Era evidente que Bosch se había servido de un modelo humano para inspirarse, unas facciones que había exagerado hasta obtener la más cruel de las caricaturas. Tenía una barbilla huidiza, unos ojos abultados, viciosos, y una piel salpicada de verrugas. Llevaba colgando un medallón que, como era imposible colocárselo alrededor de un cuello que no tenía, se lo ataba a los brazos.
Había algo escrito dentro del medallón. Se inclinó sobre el dibujo para leerlo.
Decía: Stupor Mundi.
Alzó los ojos hacia Hieronimus que, a su vez, la miraba fijamente a ella. El artista se mordió el labio inferior. Por un momento pareció que iba a decir algo.
«Sí, me está ocultando algo que teme revelar…», comprendió.
Iba a preguntarle directamente por el significado de aquel dibujo, cuando se oyó un fuerte ruido en la planta baja. El estruendo de algo pesado al caer y el sonido de varios frascos de cerámica al romperse. Hieronimus se giró hacia la puerta y ella intentó incorporarse, pero un pinchazo en el centro del vientre la hizo doblarse de dolor.

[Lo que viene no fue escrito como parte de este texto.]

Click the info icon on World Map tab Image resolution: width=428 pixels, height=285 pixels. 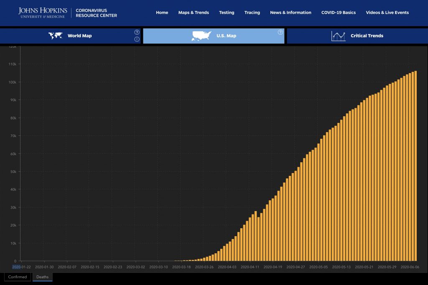tap(137, 39)
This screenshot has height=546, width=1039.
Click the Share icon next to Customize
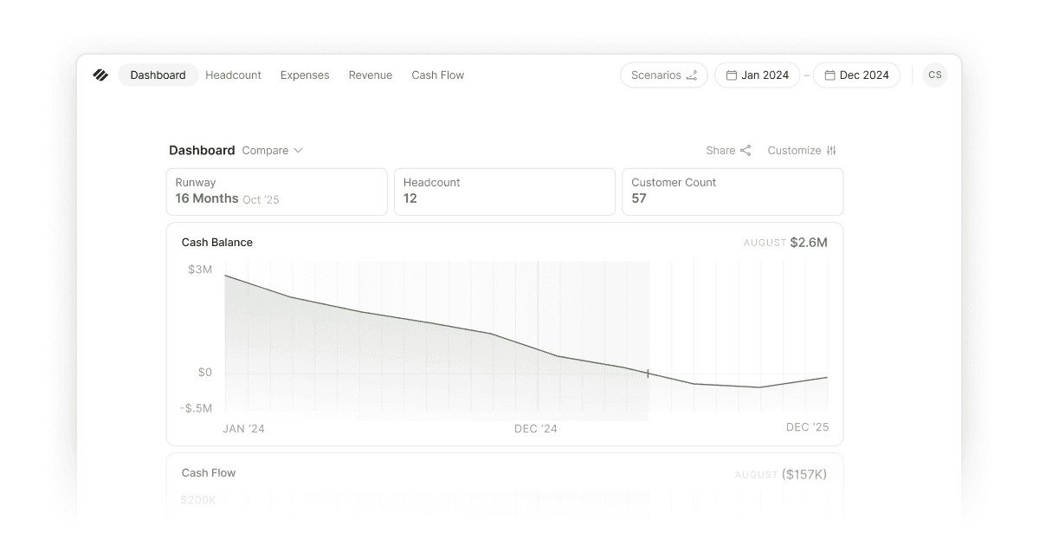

—¿Qué os sucede? —el anciano se acercó a ella—. ¿Os sentís enferma?
—Estoy bien… —dijo logrando ponerse al fin de pie.
—Pero vuestro gesto…
—Estoy bien… ¿habéis oído eso?
Hieronimus se volvió hacia la escalera.
—Lo he oído, y me pregunto qué habrá pasado ahí abajo. Iré a ver.
—No. —Cèleste lo sujetó por el brazo—. Esperad. Esperad un momento…
—¿Qué…? ¿Qué sucede?
—No lo sé. Pero creo que es mejor actuar con cuidado.
—Mis aprendices están abajo… —exclamó el anciano alarmado por el repentino silencio. ¿Por qué no oía ahora el inevitable ruido que harían sus muchachos al recoger y limpiar lo que se había caído?—. Si hay algún peligro debo ir a advertirlos…
—Bajaremos juntos. Os ruego que no os separéis de mí.
El artista asintió con un gesto y le cedió el paso a la bruja.
—Sois joven y parecéis fuerte para ser mujer —dijo—. Id delante si os place.